How to create an LR($k$) grammar for a given language?

Question

How can I construct an LR($k$) grammar (which $k$ is not really of interest for now) for a given language, say:

$$L=\left\{w \in \{a, b\}^\star \ | \ \exists u \in \{a, b\}, v \in \{a, b\}^\star: w = vu \wedge |w|_u \operatorname{mod} 2 = 0\right\}$$

($|w|_u$ denotes the number of $u$'s in $w$).

Please note that I don't want a right or left linear grammar although I KNOW that the language is regular. I am interested in the process of creating an LR($k$) grammar for an arbitrary, in general more complex language. (Feel free to ignore this example.)

Answer 1

You question is very strangely stated. The answer is however very trivial. Your language $L$ is a regular language, hence recognizable by a DFA. It does not even need a pushdown stack. Hence it has to be LR(k). Indeed, the lookahead is necessary only to make the recognition deterministic, but in this case, it is deterministic to start with if you use the DFA (this is a bit tautological, since building the LR parser involve in general building a DFA, if my memory does not fail me)

You can get the LR grammar (if one dares calling it that, trivial as it is) just by taking the right-linear grammar corresponding to the transitions of the DFA.

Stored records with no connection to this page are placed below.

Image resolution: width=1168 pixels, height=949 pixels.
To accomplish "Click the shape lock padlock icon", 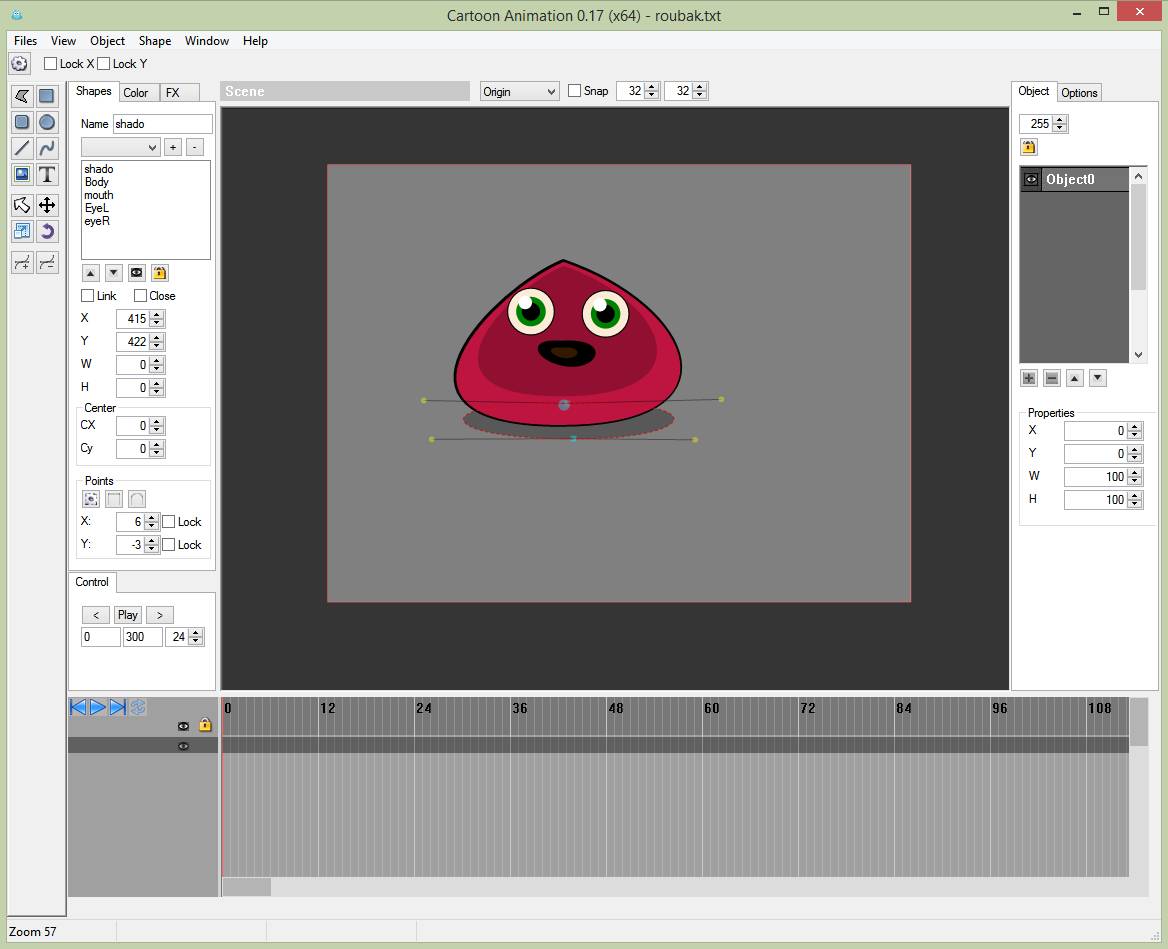I will [159, 273].
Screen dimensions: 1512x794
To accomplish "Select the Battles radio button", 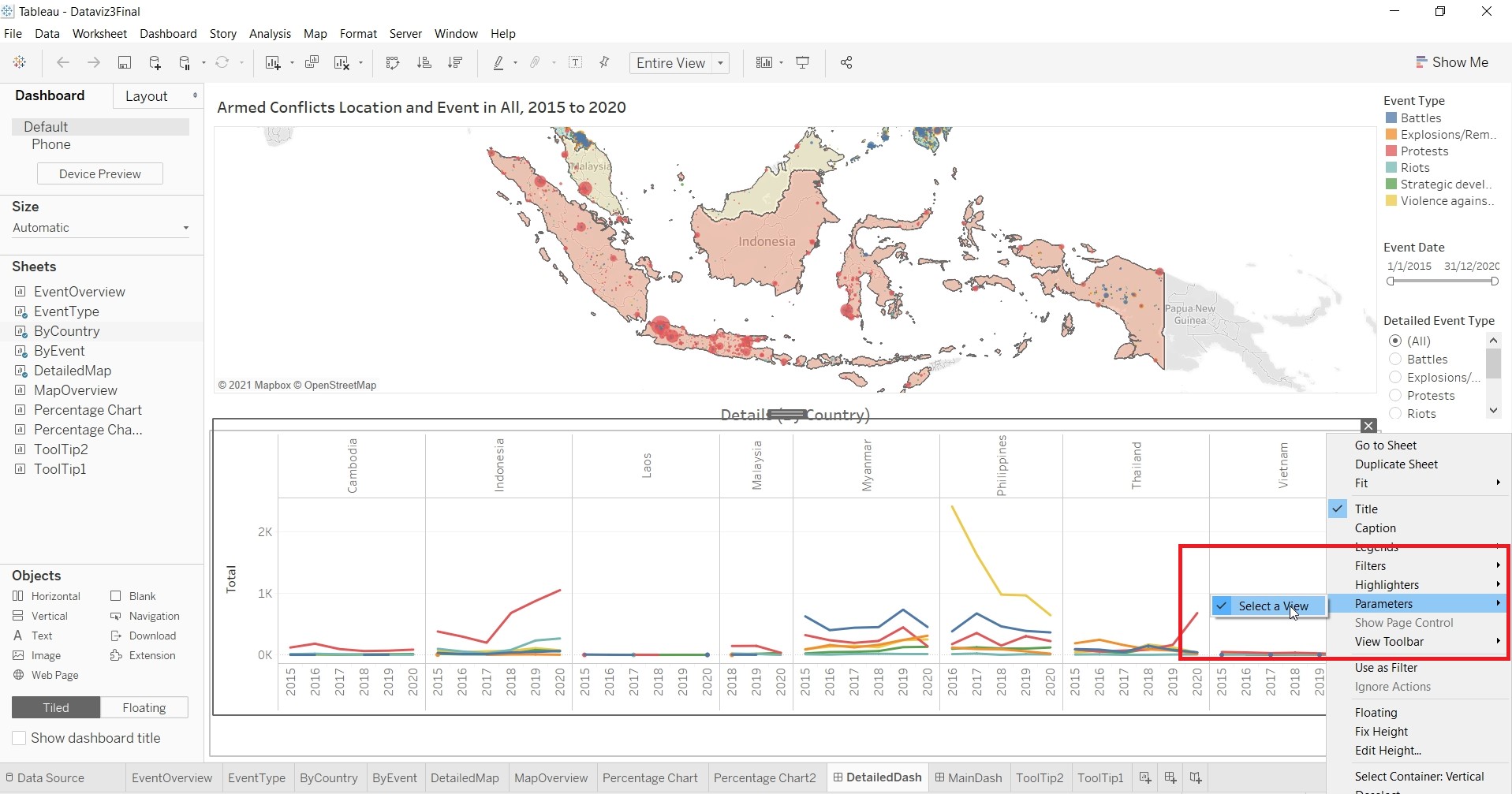I will pyautogui.click(x=1395, y=360).
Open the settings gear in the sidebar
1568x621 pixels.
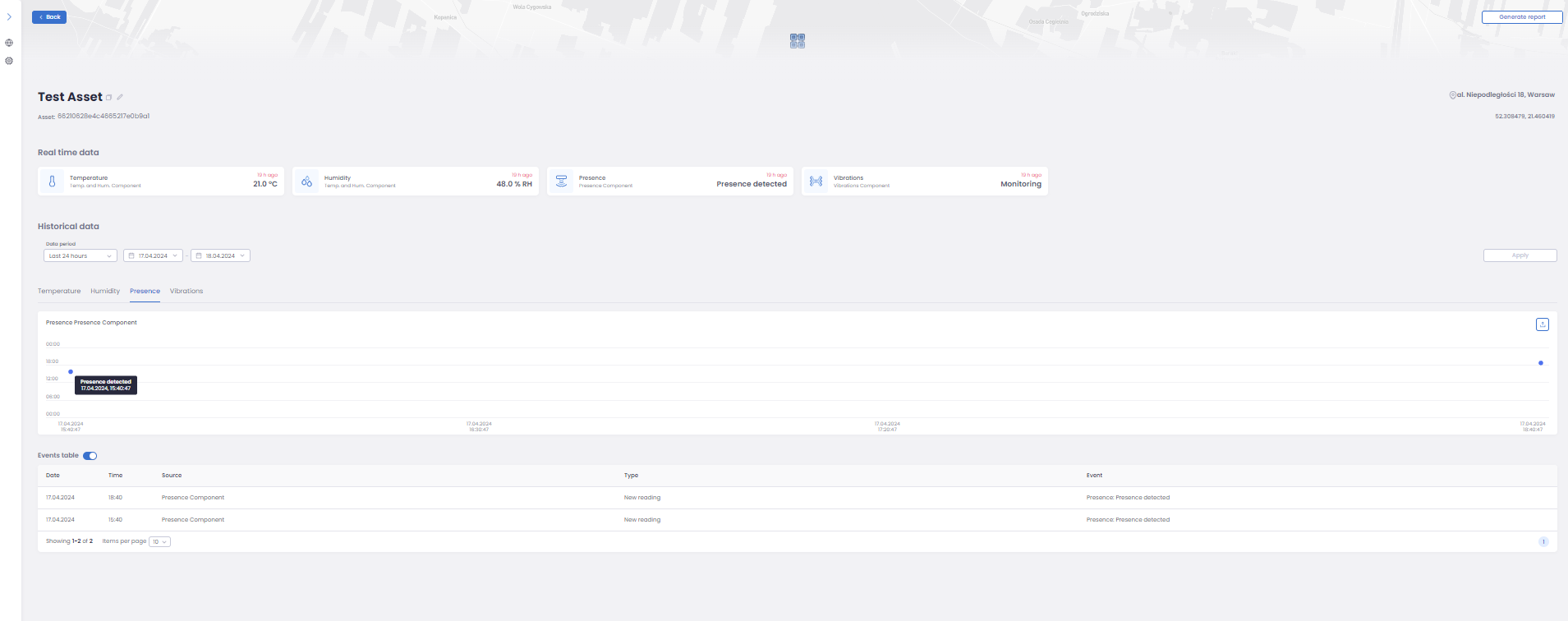click(9, 61)

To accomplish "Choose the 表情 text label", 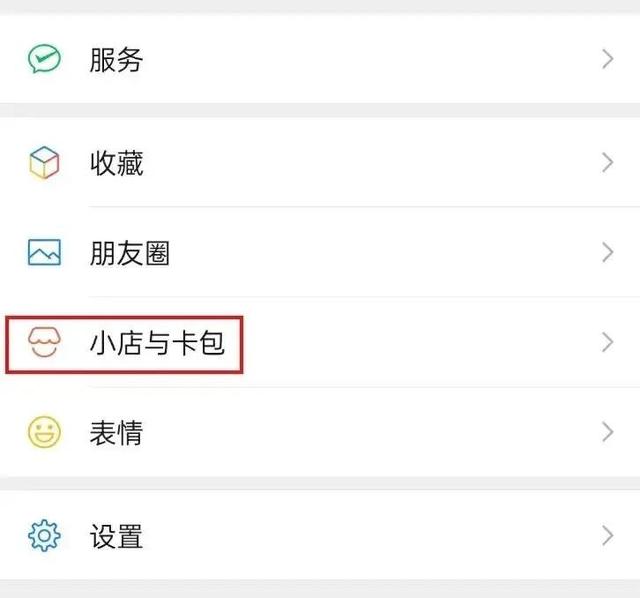I will pyautogui.click(x=116, y=434).
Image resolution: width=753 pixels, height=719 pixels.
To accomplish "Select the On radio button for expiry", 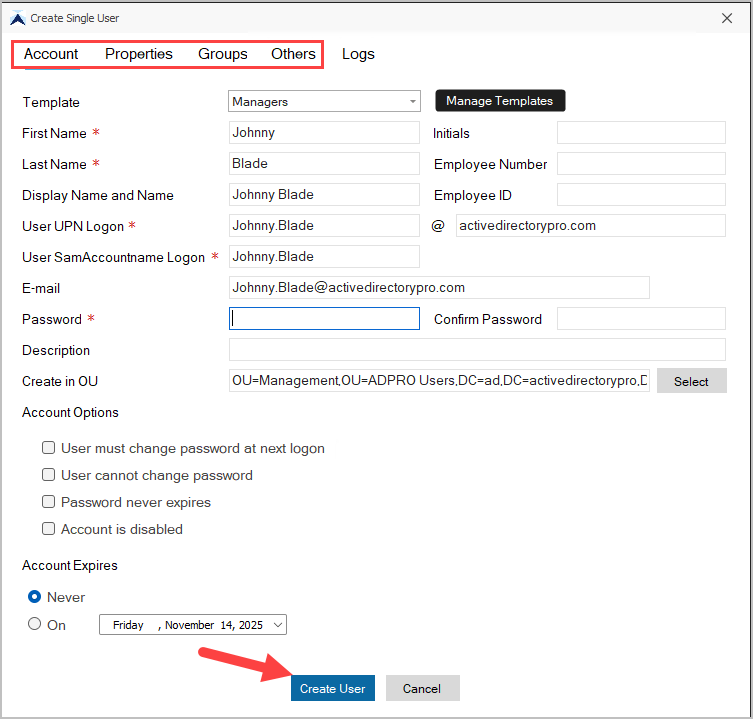I will click(35, 624).
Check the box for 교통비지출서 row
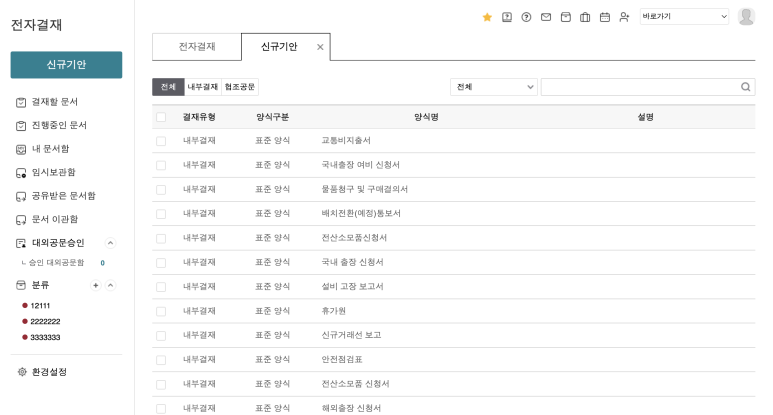This screenshot has height=415, width=773. pyautogui.click(x=161, y=141)
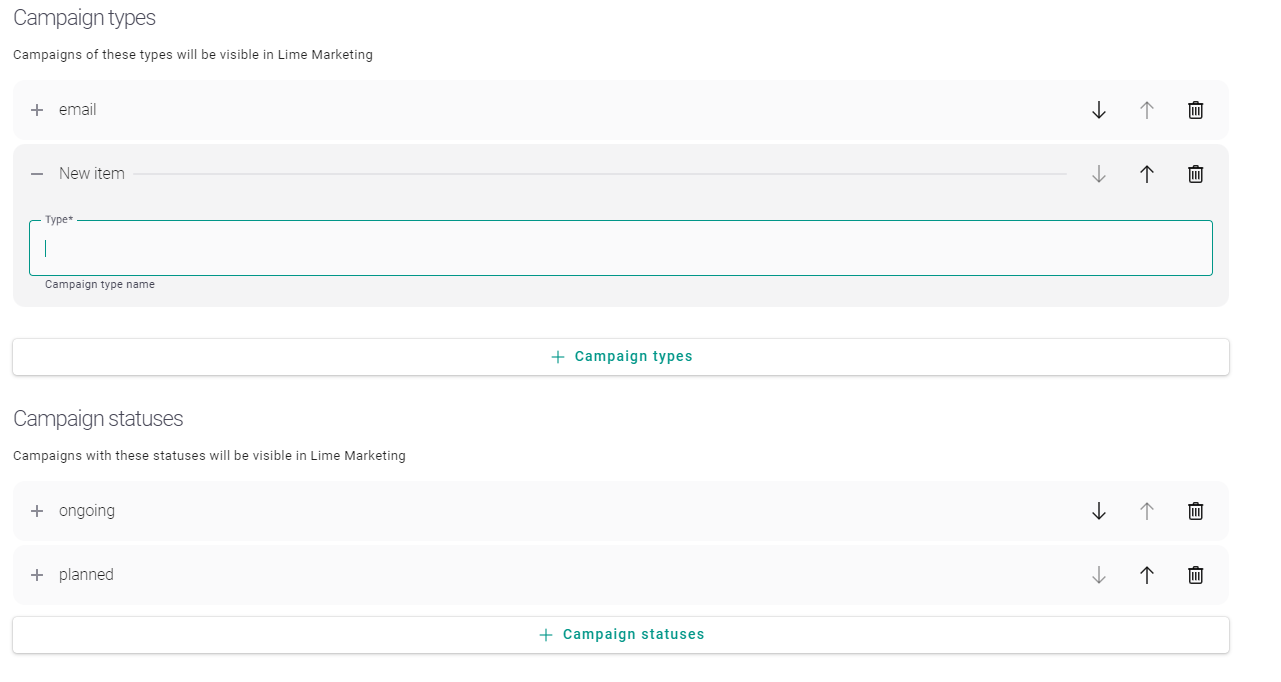Delete the email campaign type
Viewport: 1281px width, 682px height.
pyautogui.click(x=1195, y=110)
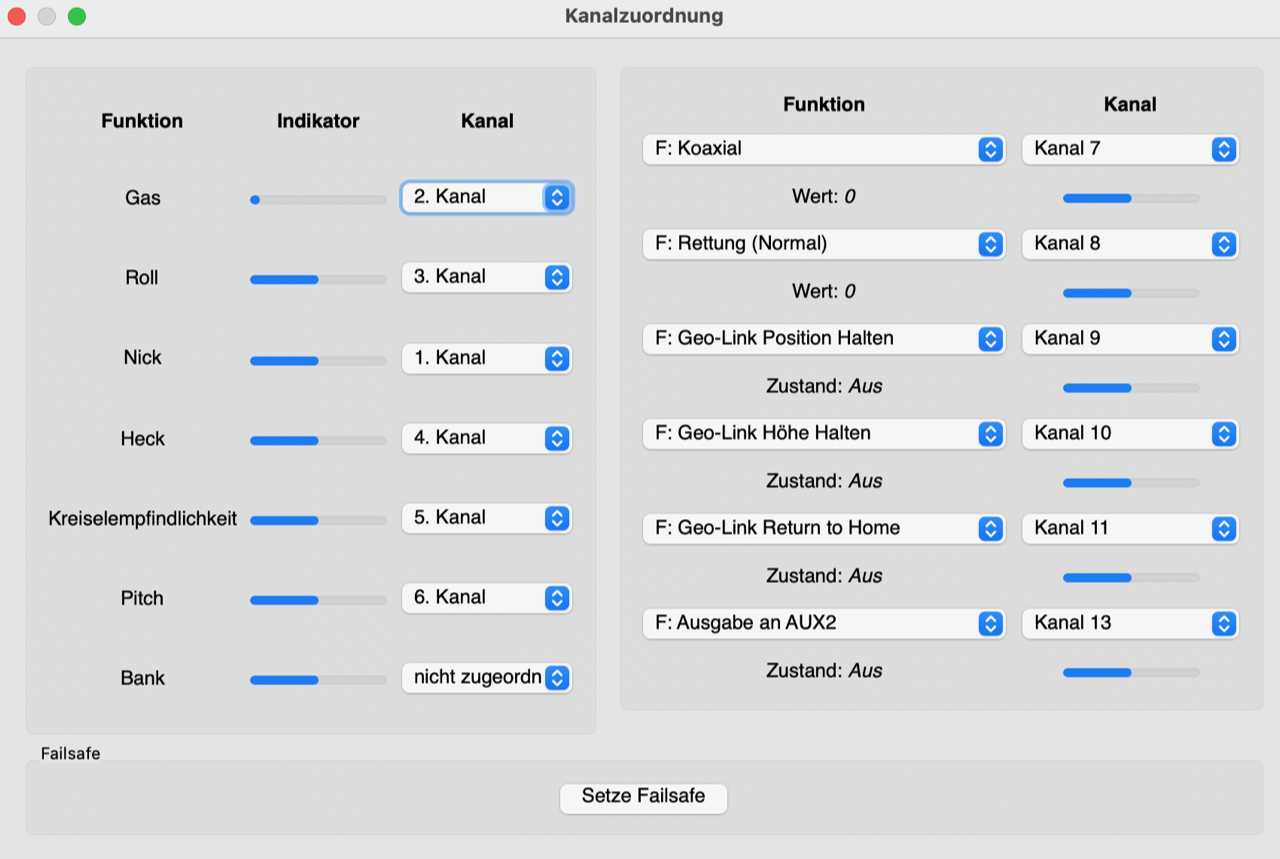Change the F: Rettung (Normal) function

point(823,244)
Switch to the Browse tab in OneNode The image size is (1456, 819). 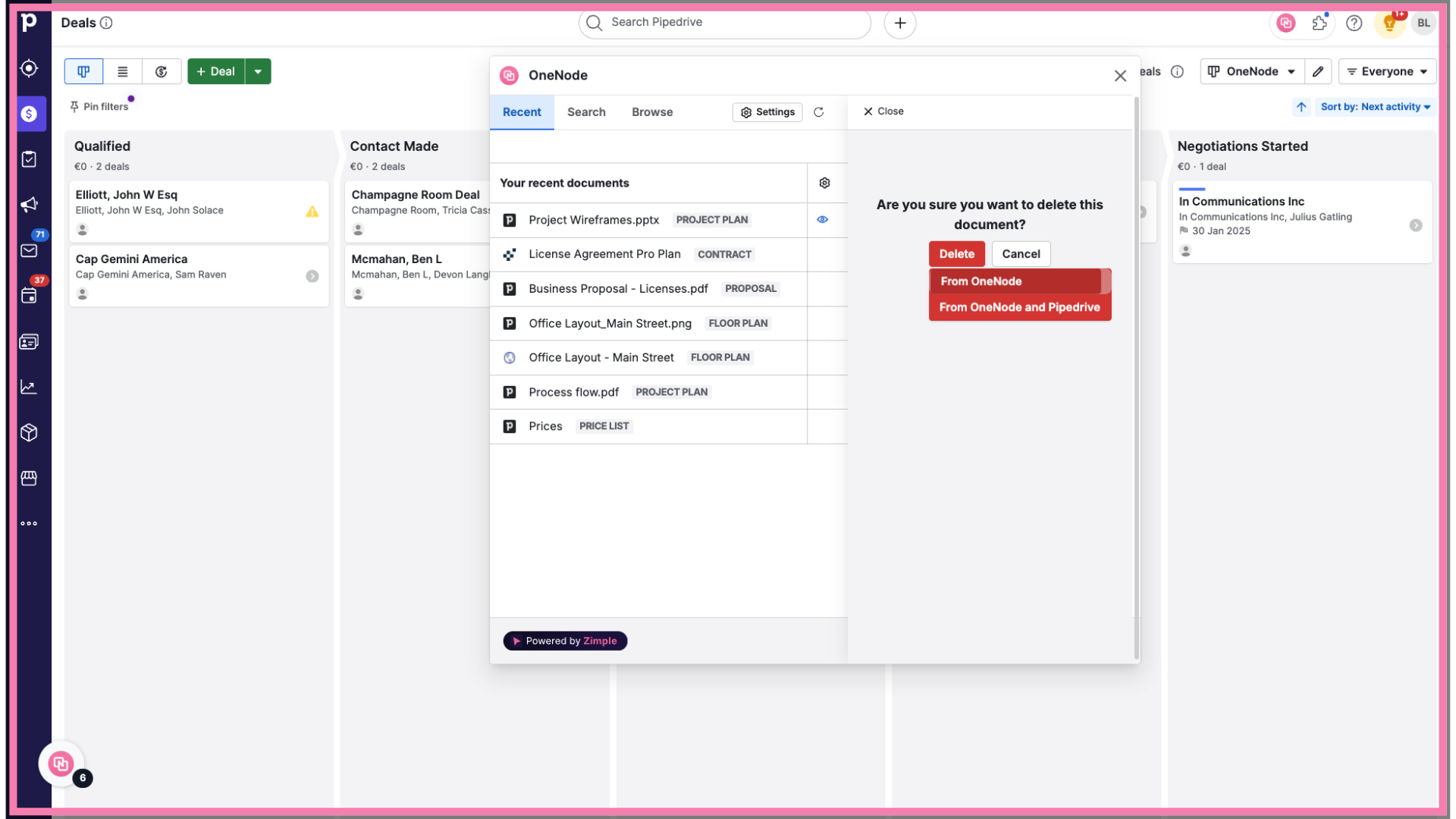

BTW, it is not easy to decide whether a given grammar is LR(k) for some unknown k, it is undecidable. But it is decidable when k is given, you just try to build the tables.

To answer your question about a procedure to build a LR(k) grammar for a given CF language, the answer is "sorry: not in this universe".

The reason is that it is undecidable whether a given CF language is deterministic or not. Since any deterministic CF language has a LR(k) grammar, if a procedure existed to produce a LR(k) grammar for a language, when possible, that would be a procedure to decide whether the language is deterministic. Since no such procedure can exist, we have no systematic way of obtaining an LR(k) grammar for the language.